Demodex mites could cause microstructural changes in the MGs, with more severe structural damage in MGD [29,30]. Lee et al. [10] reported that Demodex had been associated with dry eye but not necessarily with aqueous tear deficiency, and patients with mite infestation might have normal Schirmer test scores. According to the correlation analysis, we found the UAS index had significant positive correlations with OSDI, lid margin score, and meiboscore, and a significant negative correlation with TBUT (p < 0.05).

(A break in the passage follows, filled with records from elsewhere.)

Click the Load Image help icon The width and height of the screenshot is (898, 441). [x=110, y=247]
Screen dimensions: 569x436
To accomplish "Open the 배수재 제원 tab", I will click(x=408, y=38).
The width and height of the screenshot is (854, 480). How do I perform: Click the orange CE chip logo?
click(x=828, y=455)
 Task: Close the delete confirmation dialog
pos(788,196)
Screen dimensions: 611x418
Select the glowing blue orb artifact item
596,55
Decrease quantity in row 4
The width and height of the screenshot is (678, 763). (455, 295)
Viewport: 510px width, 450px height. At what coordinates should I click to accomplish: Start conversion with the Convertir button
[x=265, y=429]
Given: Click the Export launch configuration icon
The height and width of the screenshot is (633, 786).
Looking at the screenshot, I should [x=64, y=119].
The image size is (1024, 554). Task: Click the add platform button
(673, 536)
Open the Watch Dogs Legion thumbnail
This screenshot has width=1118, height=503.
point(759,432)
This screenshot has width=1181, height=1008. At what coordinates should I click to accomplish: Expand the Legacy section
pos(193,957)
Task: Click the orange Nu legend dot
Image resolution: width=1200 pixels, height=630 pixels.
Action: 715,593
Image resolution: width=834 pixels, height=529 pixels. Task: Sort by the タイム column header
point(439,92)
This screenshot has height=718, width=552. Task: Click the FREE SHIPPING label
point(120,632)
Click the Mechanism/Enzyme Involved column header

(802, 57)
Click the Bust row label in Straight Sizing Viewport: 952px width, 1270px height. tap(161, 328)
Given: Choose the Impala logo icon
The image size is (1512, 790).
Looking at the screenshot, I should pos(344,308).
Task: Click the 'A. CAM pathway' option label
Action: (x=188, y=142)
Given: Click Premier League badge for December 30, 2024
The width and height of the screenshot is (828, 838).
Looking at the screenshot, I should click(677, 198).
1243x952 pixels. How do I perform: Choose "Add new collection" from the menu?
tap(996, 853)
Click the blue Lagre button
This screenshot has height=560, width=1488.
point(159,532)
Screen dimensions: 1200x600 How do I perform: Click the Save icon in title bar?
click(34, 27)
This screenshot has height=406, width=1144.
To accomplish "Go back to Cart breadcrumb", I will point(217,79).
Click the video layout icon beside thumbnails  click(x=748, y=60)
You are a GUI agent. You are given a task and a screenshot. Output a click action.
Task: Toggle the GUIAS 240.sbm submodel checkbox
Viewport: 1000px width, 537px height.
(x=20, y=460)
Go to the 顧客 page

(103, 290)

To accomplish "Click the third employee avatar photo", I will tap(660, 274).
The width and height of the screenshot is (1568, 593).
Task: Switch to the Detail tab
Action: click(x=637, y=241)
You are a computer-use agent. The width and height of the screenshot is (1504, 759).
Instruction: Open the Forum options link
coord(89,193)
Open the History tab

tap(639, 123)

However, there were no significant correlations between UAS and CFS, and TMH. These results confirmed that mites infection might interfere with lipid layer of tear film, and less affect the water layer of tear film.

The present study has some limitations. The index of UAS has a good evaluation effect for mild and moderate MGs dropout, but for severe MGs atrophy, as the glands in each partition are close to 0 and meibograde is close to grade 3, UAS will be close to 0 and lose diagnostic efficacy. The index of UAS is a rough semi-quantitative index, and a more accurate quantitative index is needed in further studies. In addition, the tarsus area was divided into five equal parts in our study. The more equally divided areas, the more accurate the result. Ideally, it is the most accurate to calculate UAS by the amount of atrophy in each gland region. However, manual work may be unbearable due to a large number of annotations and calculations. The aid of a computer is required, and subsequent research can rely on artificial intelligence in order to reduce workload, improve efficiency, and enhance convenience for clinical applications.

5. Conclusions

In summary, we propose a novel index of UAS, which is used to evaluate uneven atrophy of MGs and as a morphological index of Demodex infestation. Furthermore, our findings suggest that Demodex infestation can cause uneven MG atrophy.